I have slightly-shorter-than-shoulder-length hair, and I use between a teaspoon and a dessert spoon of bicarb per wash. This is my shampoo replacement. I use 1/8th cup of white vinegar, diluted to a cup with warm water, as my conditioner replacement.
How do you apply bicarb and vinegar to your hair?
I mix the bicarb with a small amount of water to make a watery slurry (bicarb is water soluble). I apply to my hair, rub in (you wont be able to feel it like you can regular shampoo) and then rinse off with warm water.
I pour the vinegar/water mix over my head slowly, rub in, and then rinse off as I would regular conditioner.
I towel dry my hair as normal.
What containers do you use to store them?
I don’t keep them in the shower. I keep a jar of bicarb under the sink, and a bottle of white vinegar under the sink too. After trying various bowls and cups, I now use my stainless steel measuring cups in the shower. I was never particularly worried about breakages, but it could happen. I also find it easier to pour from the measuring cups than a regular cup or bowl.
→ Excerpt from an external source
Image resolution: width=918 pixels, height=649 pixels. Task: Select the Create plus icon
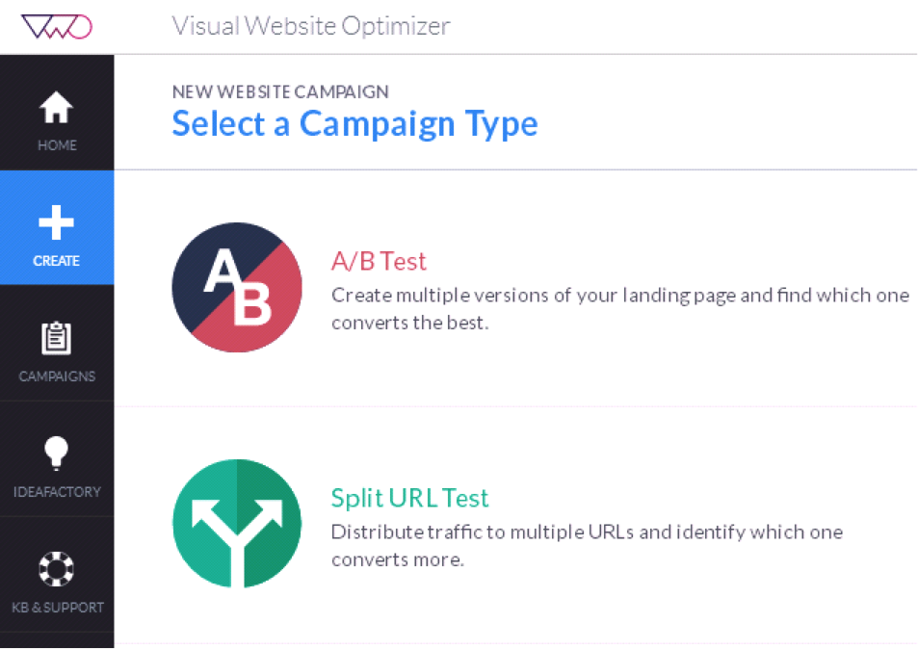56,222
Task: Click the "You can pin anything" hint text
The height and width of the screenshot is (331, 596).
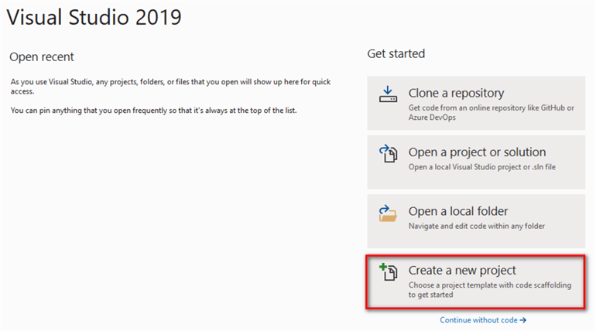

A friend of mine tried bicarb and vinegar hair-washing, and kept the diluted vinegar ready in a bottle in the shower. I don’t do this because I learned the hard way that vinegar + hot water is a much more pleasant experience than vinegar + cold water. I would only do this if I lived somewhere so hot I wanted a cold shower.
Aren’t you meant to use apple cider vinegar?
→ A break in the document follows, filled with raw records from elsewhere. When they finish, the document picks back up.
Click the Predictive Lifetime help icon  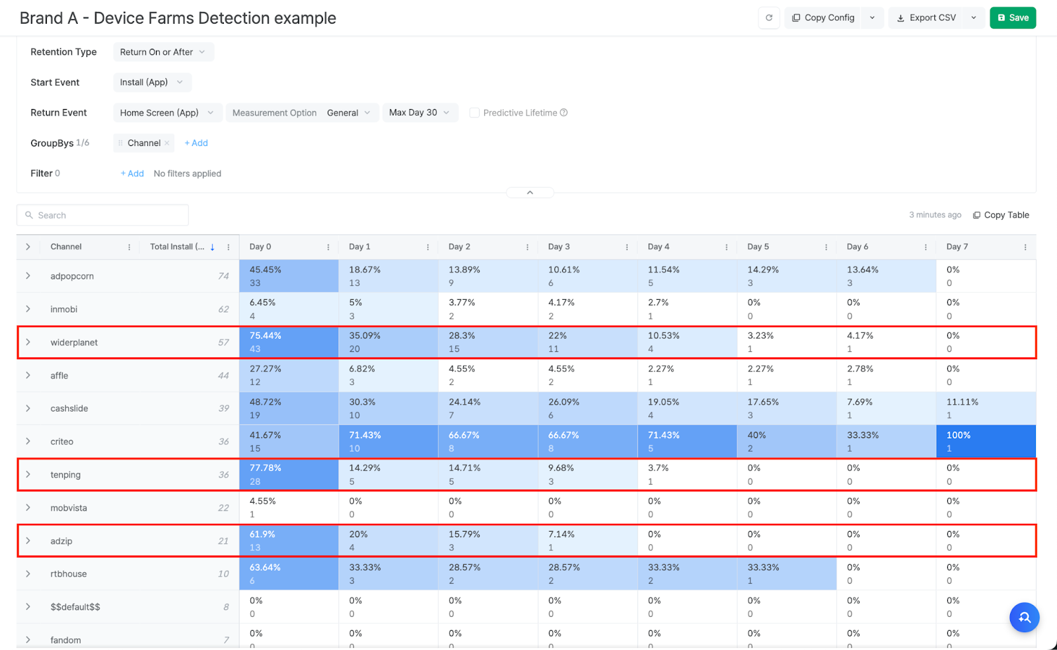tap(564, 113)
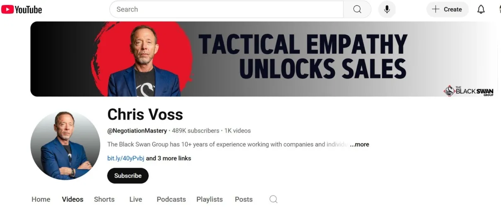Viewport: 501px width, 207px height.
Task: Open Chris Voss profile picture
Action: pyautogui.click(x=65, y=145)

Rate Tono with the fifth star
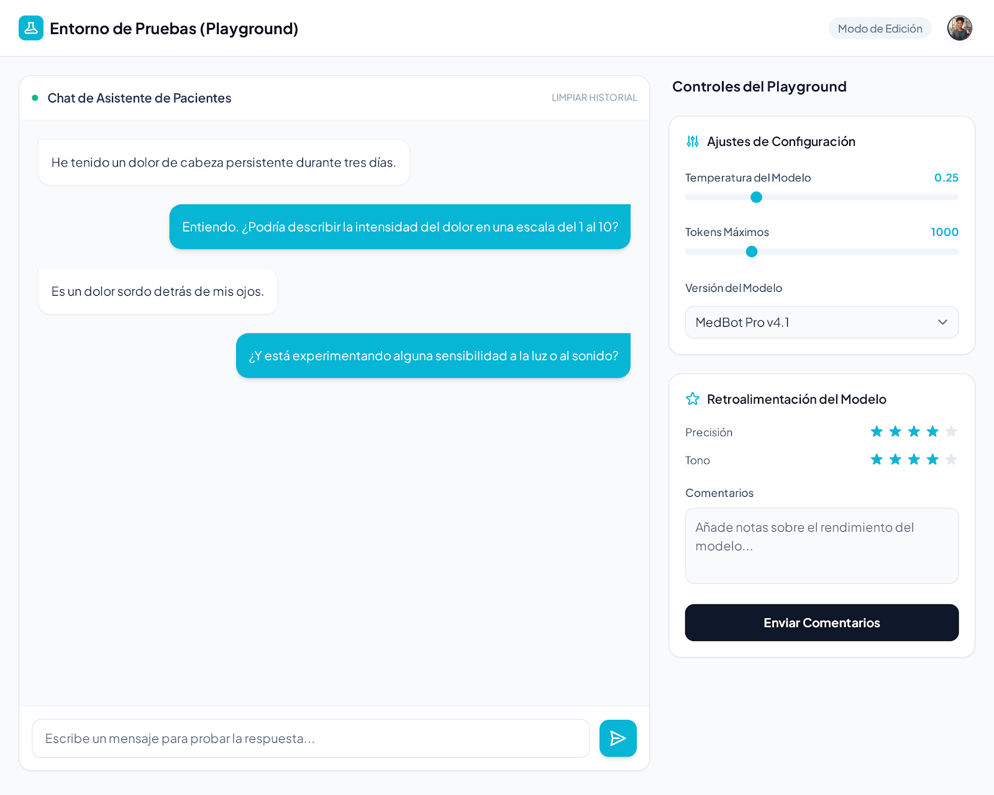coord(951,460)
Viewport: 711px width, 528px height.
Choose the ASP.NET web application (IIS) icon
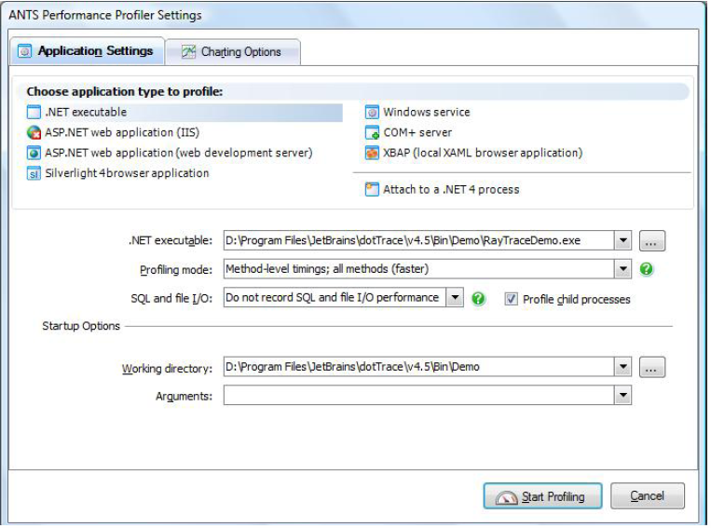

I use regular white vinegar. I know that apple cider vinegar is commonly cited as the vinegar to use, and I’ve tried it, but I prefer white vinegar. I find apple cider vinegar leaves my hair duller. Apple cider vinegar is slightly less acidic than white vinegar, but I’m diluting 1:8 times with water, and rinsing off after a minute or less.
Don’t you smell of vinegar?
Actually, no. If you’re worried about smell, white vinegar dissipates almost instantly upon rinsing. Apple cider vinegar will take a little longer. The first time I ever tried this I was paranoid that I smelled like fish and chips, but I think it was just that my hair is much closer to my nose than anyone else’s.
If you’re really worried about smell, or miss the fragrance of traditional shampoo, you can add a 1-2 drops essential oil to the vinegar before applying.
How often do you wash your hair?
I wash my hair every 3-5 days. Not so much because my hair gets greasy, but because the curls start to look straggly. If it’s only been 3 days, I might omit the bicarb step and just do the vinegar rinse.
Will my hair fall out?
There was an article going around the internet, stating that using bicarb and vinegar to wash your hair will make it fall out. I’ve written my thoughts on that here. There’s no reason why using bicarb or vinegar to wash hair would cause hair loss.
After 3+ years, I still have a full head of hair.
You mentioned rye flour. How does that work?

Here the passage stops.